Weather patterns, telecommunications networks, human intelligence, social systems, ecosystems, and even life are examples of complex systems that we encounter every day – yet sometimes find difficult to comprehend. Improving methods for communicating complexity can make businesses more efficient, inform our understanding of society, elucidate scientific problems, and aid in the communication of data. As a design problem, communicating complexity poses many interesting challenge.
Complex systems share several basic properties. First, they are interdependent: synergies and feedback loops connect different components and determine how the whole system functions, making it difficult to study any one piece in isolation. This networked effect often spans multiple length and time scales; a change that takes in the span of a minute could have effects that last years, and gradual change is often punctuated by sharp reversals or inflection points. In short, it can be difficult to define a single problem within a complex system, which often leads to disagreements over ways to solve it.
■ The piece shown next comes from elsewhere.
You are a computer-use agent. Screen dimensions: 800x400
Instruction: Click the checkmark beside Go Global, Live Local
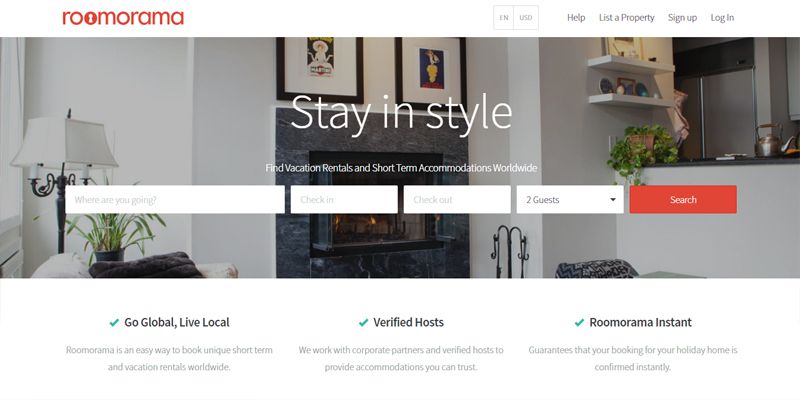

Add to the mix differing value systems and cultural framings and it can be particularly difficult to reach consensus.
Designers can help by building infrastructures and methods to visualize interdependence. By creating ecosystems that present data at different scales and from different perspectives, and by introducing considerations of personal values and conceptual framings, designers can help to break the deadlock that results from faulty or incomplete communication.
Data visualization is a fast-growing area that melds traditional, technical data archetypes with more popular forms. Visualizations designed for a public audience can expand the reach of scientific information and can help the public to understand both the results and practice of science. Capturing public ideas and opinions about scientific topics can help scientists to identify important questions, and may even lead to new areas of research.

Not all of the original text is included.